** EXERCISE BRIEF **
Scan the listing for the word "gebouwen" and report every line that contains it.

** SUPPLIED MATERIAL **
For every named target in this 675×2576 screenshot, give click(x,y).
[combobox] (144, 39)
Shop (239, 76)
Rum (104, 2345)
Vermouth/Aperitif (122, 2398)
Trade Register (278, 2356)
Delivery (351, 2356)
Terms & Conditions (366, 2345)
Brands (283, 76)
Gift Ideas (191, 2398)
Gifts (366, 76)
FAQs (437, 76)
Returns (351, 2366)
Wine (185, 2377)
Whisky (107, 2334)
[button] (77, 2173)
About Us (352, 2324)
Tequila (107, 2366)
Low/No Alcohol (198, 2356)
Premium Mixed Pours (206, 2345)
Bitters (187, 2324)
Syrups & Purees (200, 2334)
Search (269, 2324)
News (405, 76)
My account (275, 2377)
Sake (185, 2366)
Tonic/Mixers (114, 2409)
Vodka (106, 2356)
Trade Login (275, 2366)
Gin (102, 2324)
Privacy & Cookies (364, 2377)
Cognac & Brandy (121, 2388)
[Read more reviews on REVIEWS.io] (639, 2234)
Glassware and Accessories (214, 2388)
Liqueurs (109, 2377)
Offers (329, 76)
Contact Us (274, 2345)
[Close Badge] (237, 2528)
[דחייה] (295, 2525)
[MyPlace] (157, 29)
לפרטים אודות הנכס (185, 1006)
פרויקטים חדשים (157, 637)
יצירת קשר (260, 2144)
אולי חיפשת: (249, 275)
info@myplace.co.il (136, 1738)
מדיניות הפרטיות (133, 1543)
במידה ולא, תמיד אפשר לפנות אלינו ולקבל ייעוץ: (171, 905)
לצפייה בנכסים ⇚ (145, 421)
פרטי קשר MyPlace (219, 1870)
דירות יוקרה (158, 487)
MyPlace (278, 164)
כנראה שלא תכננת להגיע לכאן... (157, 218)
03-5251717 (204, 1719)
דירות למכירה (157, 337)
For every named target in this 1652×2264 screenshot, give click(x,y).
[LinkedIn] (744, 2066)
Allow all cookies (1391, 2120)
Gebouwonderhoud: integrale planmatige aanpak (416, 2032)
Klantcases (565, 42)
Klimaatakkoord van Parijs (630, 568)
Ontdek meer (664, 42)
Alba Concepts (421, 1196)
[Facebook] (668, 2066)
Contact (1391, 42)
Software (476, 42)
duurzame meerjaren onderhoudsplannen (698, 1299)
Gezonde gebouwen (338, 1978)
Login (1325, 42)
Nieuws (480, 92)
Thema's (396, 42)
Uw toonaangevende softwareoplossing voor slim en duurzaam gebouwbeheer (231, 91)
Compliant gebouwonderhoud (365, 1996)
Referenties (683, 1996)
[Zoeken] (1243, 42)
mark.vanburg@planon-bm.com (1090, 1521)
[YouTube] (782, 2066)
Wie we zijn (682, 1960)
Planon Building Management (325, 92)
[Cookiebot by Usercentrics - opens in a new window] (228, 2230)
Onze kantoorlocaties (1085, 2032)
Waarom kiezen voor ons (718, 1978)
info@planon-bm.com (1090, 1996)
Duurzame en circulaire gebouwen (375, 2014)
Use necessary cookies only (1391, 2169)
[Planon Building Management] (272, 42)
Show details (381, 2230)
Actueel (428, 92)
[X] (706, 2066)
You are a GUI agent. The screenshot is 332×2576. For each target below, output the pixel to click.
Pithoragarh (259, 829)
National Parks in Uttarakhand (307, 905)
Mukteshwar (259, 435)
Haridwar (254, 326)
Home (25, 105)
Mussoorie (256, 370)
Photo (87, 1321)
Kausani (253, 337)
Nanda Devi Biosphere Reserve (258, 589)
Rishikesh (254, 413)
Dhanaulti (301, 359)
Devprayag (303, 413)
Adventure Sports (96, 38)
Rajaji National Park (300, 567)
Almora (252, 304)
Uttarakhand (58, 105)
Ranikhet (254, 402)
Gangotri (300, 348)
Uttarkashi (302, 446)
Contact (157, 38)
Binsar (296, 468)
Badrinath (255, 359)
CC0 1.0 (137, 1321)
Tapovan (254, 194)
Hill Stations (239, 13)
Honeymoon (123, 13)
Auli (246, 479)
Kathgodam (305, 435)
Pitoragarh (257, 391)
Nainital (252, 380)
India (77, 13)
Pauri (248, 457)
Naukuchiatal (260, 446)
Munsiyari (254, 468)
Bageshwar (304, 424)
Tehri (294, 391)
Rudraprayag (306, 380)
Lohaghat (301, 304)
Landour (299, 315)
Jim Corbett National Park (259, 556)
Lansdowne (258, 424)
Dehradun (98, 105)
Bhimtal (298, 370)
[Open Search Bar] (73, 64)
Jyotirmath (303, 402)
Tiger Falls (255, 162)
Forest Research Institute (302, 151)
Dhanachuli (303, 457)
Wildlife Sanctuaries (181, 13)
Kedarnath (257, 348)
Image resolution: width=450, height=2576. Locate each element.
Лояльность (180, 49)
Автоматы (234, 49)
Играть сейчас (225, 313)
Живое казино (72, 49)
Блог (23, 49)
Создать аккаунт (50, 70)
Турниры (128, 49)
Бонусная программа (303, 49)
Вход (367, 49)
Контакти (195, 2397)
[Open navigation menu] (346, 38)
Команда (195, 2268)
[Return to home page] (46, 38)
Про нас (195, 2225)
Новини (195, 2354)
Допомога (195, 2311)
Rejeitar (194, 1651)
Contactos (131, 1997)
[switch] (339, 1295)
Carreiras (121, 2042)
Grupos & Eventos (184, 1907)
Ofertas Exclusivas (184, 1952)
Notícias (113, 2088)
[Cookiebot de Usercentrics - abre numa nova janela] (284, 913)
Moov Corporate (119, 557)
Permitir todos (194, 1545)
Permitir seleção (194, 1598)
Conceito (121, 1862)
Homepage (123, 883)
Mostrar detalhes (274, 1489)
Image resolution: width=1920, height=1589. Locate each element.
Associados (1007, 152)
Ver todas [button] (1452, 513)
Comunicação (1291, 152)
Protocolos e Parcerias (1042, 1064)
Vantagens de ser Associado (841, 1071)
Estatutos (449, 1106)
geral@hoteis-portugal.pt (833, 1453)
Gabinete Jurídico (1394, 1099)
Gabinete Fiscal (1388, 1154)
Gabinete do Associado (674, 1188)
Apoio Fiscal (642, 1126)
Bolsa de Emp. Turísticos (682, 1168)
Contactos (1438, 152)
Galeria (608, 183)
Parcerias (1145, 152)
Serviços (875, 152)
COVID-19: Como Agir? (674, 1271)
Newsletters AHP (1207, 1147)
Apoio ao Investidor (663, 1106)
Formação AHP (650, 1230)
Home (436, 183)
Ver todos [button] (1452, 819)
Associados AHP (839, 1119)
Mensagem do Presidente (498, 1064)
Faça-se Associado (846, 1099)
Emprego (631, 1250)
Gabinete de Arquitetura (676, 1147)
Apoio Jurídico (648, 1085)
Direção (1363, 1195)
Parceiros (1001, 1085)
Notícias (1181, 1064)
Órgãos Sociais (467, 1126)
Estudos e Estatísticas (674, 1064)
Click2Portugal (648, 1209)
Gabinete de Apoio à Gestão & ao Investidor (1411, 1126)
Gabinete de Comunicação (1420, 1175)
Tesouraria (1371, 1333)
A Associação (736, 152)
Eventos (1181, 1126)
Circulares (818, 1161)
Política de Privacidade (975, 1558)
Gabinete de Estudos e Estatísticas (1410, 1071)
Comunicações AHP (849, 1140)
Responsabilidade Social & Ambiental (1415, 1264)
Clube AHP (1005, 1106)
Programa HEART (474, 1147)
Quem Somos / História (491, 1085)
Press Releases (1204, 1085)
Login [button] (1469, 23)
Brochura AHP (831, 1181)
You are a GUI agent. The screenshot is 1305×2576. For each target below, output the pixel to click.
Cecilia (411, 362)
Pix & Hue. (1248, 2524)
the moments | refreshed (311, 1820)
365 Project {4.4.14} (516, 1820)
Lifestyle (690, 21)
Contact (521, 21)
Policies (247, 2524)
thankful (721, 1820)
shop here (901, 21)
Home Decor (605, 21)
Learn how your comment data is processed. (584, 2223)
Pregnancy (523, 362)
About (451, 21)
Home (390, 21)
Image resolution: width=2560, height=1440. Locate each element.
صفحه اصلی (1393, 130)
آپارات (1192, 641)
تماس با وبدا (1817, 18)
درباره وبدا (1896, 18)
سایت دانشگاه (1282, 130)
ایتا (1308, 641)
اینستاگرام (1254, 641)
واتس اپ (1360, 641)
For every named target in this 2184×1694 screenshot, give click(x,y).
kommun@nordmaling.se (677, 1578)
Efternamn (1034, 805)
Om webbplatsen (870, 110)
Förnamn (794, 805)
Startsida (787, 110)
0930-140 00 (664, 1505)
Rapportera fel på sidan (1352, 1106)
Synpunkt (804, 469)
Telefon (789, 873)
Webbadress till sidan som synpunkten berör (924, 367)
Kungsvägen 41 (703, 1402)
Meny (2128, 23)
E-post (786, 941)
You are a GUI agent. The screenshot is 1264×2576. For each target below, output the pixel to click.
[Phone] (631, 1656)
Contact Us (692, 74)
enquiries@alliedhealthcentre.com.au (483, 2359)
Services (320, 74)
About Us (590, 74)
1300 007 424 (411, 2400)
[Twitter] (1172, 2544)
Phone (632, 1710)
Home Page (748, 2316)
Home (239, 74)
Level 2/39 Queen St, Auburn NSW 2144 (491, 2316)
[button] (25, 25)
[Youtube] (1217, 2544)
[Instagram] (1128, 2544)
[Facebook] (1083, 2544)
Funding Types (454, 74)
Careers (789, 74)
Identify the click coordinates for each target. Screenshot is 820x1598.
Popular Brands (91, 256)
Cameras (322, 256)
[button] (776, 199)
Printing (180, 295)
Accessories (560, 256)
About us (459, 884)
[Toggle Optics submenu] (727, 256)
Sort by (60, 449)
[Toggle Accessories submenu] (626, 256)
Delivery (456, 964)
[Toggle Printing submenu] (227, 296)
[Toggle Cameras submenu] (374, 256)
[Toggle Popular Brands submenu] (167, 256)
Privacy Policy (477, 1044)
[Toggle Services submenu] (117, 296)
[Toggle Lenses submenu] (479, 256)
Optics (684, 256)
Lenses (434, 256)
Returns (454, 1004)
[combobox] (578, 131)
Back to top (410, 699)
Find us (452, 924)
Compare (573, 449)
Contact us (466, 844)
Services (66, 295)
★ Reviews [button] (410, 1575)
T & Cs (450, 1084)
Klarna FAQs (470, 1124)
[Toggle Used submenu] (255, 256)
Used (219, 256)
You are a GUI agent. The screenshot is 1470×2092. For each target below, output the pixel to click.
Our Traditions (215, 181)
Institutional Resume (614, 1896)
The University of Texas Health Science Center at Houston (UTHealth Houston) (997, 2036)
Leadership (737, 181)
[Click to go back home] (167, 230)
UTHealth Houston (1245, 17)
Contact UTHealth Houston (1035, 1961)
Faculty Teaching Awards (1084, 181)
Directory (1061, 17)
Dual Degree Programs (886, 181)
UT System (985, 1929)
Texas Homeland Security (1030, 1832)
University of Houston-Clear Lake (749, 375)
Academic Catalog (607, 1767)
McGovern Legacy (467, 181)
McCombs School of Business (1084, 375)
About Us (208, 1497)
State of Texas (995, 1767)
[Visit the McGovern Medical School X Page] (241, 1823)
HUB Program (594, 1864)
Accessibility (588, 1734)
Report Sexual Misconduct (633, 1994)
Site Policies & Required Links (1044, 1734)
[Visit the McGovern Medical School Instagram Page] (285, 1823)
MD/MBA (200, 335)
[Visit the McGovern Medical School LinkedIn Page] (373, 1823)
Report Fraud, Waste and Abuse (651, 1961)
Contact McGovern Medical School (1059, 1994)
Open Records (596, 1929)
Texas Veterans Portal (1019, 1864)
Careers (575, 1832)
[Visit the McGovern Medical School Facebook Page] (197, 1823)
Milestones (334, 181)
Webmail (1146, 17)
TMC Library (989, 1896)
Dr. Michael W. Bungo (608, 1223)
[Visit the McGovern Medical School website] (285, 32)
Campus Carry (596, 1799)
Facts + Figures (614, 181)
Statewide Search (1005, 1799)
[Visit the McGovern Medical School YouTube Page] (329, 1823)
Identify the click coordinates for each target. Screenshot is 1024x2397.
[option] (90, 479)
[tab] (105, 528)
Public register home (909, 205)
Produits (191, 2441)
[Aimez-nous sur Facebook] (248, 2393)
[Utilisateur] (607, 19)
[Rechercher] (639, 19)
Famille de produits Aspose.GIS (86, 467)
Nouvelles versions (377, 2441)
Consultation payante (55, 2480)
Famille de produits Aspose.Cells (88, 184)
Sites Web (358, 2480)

** WORKED SOLUTION **
Gezonde gebouwen (338, 1978)
Duurzame en circulaire gebouwen (375, 2014)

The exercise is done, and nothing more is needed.